食材を無駄にしない姿勢を示していると、情報も集まってくる
原料の調達からお客さまの手に届くまで、すべてのステップを見直していく
トップバリュでは2025年までに食品廃棄物を半減(2015年度比)することを目指しています。エリンギや野菜の端材、廃棄されていた親里芋のように、要らないと思われていた食材をもう一度見直すなど、原料の調達、商品の製造工程、物流、お客さまの手に届くまでに無駄が発生していないか常にアンテナを張っています。それだけでなく、
「(山下)製造委託先もトップバリュのミッションを理解してくれているので、エリンギのように向こうから“余っている食材がある“と話が来ることもあるし、産地や原料を仕入れているメーカーさんの状況を教えてくださったり、ムダをなくすための情報が集まってくるんです」
製造委託先とお互いの目指すべき姿を共有できているからこそ、知識と技術を高め合えている関係性が生まれています。

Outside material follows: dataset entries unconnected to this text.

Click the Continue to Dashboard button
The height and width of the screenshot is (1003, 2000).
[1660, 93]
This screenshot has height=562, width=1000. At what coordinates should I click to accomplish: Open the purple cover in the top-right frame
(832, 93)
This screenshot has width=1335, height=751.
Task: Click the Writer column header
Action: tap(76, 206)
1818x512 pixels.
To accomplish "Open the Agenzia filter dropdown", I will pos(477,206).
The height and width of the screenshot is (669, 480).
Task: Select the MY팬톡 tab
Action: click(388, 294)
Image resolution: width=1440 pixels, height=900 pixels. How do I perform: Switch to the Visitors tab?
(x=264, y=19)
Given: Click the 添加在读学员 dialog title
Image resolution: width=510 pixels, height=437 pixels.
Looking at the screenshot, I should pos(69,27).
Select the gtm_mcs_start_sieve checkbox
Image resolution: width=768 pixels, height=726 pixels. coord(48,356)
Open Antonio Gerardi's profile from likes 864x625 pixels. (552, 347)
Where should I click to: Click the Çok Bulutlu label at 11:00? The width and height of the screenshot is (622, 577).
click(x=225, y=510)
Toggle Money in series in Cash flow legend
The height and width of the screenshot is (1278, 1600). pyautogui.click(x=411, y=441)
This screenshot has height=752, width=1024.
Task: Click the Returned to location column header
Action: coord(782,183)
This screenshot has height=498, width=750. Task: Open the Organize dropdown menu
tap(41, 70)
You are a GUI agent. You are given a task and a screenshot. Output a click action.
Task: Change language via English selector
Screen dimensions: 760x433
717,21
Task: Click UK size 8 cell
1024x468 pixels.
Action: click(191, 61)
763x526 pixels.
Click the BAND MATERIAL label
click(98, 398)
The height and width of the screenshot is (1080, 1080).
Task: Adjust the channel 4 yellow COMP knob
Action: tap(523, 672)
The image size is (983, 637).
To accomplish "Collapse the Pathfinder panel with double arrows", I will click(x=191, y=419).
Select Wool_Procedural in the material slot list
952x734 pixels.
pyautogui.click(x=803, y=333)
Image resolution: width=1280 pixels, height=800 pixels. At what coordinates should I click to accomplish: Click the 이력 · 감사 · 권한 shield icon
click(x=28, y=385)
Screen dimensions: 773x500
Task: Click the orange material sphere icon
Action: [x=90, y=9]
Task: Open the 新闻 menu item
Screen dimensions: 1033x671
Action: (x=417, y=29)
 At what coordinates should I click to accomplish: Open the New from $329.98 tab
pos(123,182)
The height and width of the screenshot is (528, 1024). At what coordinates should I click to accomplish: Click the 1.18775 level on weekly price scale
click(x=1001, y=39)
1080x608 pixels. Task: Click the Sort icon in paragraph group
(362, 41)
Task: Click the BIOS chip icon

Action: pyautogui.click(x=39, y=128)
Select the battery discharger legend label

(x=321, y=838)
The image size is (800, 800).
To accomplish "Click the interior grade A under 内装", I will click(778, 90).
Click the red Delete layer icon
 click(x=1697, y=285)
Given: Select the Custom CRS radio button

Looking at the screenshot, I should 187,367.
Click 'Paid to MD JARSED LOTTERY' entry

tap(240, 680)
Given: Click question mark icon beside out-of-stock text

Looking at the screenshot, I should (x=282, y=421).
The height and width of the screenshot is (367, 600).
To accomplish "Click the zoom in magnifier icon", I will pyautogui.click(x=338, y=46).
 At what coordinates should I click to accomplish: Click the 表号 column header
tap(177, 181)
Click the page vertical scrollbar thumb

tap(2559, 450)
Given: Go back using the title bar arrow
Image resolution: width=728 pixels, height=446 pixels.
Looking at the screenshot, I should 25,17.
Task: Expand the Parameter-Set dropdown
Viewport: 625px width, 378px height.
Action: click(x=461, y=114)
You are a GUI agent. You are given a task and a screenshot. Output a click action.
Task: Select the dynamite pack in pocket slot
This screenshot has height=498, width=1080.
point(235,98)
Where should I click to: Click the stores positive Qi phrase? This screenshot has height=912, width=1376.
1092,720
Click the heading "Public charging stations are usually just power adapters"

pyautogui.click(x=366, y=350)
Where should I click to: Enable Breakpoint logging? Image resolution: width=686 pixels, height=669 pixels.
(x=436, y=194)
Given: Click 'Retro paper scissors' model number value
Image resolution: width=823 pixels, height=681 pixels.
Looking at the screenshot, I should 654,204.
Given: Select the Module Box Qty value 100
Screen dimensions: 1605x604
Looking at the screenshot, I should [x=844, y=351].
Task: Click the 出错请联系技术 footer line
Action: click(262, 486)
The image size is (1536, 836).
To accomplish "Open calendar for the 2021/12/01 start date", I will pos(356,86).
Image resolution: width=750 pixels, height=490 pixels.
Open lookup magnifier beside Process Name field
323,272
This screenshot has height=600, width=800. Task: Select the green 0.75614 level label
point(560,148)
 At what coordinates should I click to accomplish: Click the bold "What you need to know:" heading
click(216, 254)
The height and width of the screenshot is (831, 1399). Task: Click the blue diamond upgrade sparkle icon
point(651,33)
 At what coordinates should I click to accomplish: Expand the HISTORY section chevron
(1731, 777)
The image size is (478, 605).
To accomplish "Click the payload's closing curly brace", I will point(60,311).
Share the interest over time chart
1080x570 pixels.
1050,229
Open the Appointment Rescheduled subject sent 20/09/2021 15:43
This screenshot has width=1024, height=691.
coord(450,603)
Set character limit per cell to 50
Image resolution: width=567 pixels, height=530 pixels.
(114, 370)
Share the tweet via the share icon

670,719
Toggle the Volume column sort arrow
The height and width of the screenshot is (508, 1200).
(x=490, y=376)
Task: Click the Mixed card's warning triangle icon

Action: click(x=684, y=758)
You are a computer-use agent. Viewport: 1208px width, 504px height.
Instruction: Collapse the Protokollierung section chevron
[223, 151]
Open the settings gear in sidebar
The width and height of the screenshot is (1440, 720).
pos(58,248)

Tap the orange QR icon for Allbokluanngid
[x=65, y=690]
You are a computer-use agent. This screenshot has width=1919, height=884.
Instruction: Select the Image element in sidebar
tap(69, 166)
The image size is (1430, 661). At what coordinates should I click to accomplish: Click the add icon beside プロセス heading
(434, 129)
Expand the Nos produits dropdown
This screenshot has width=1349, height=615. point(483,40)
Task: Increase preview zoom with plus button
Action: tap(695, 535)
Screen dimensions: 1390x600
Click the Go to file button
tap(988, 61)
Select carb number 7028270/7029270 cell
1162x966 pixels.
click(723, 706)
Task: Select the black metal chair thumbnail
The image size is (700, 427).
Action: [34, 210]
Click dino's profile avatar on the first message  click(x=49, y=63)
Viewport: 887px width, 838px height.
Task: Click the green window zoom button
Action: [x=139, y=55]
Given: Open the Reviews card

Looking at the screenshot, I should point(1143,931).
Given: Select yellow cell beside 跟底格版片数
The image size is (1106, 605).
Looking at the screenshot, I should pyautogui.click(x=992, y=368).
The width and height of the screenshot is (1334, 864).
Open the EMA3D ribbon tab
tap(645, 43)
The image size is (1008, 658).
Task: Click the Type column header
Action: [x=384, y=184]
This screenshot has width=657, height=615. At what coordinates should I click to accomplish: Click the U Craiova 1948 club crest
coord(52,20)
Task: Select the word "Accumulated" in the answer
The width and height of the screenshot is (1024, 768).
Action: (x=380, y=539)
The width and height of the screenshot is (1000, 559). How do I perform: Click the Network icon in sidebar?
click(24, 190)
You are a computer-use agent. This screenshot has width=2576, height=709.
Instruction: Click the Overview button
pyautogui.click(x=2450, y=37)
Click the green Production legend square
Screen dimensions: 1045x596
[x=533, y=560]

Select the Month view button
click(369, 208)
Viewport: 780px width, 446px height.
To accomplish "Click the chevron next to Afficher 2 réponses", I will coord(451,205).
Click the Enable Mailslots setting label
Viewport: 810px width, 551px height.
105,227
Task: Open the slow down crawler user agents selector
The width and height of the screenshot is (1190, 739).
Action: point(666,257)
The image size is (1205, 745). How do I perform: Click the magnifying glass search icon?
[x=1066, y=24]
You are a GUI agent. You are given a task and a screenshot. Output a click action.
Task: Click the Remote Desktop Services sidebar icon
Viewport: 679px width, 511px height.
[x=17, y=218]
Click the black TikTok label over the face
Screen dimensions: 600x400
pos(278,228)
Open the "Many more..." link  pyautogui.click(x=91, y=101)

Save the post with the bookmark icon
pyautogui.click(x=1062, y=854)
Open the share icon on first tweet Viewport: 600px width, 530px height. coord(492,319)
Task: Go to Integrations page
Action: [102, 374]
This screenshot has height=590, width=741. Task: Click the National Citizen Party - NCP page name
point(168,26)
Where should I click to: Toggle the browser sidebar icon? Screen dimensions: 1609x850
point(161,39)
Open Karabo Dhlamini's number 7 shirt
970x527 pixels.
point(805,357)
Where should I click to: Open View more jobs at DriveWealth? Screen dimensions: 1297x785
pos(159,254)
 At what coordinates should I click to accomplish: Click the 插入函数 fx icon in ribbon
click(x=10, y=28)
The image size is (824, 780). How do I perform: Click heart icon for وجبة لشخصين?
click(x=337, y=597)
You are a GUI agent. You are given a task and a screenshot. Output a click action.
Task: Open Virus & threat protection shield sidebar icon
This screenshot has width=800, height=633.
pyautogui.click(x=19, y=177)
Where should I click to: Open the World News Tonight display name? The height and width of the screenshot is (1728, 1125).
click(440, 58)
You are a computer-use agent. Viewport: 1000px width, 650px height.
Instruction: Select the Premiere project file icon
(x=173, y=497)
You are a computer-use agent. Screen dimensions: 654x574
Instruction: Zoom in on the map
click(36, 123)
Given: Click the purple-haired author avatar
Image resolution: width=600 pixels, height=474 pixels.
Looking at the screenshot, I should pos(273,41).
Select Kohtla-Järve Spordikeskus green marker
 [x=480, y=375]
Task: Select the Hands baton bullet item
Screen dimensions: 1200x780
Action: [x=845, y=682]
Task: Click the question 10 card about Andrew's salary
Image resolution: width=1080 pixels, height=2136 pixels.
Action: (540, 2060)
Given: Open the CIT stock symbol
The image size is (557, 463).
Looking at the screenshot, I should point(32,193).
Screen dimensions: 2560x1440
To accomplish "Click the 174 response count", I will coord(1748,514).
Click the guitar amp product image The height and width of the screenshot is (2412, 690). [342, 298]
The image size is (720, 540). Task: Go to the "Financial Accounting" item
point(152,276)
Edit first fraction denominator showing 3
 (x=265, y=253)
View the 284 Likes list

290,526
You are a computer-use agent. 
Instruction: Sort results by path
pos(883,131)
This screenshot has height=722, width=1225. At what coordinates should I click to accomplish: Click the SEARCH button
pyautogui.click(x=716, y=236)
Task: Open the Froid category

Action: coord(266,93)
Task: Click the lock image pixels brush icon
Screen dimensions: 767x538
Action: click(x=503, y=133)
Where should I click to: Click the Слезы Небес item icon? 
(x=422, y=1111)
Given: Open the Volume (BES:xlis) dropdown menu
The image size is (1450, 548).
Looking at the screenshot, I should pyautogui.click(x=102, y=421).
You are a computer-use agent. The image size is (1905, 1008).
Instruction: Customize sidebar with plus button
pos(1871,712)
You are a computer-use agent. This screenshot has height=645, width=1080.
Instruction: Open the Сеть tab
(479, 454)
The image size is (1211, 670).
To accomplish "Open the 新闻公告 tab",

トップバリュ商品はパッケージなどでも環境配慮の取り組みを進めており、2025年までに展開する商品のすべてを、Reduce(リデュース=削減化)、Reuse(リユース=再使用化)、Recycle(リサイクル=再資源化)のいずれか、あるいは複数に対応して開発を行った環境配慮3R商品に切り替えていきます。
このような取り組みは環境への配慮はもちろんですが、原材料費が高騰している中、サプライチェーン上の無駄を省くことで、お客さまに価値あるものをお値打ち価格でお届けすることにもつながっています。